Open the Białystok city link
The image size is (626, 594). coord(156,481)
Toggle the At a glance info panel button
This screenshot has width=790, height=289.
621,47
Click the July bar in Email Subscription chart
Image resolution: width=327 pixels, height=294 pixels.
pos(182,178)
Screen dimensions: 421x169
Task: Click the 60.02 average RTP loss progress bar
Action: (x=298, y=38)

= What is required =
Your job is to write out the data exactly as it stands.

= Task answer =
Open the Białystok city link
The image size is (626, 594). coord(156,481)
Toggle the At a glance info panel button
This screenshot has width=790, height=289.
621,47
Click the July bar in Email Subscription chart
Image resolution: width=327 pixels, height=294 pixels.
pos(182,178)
Screen dimensions: 421x169
Task: Click the 60.02 average RTP loss progress bar
Action: (x=298, y=38)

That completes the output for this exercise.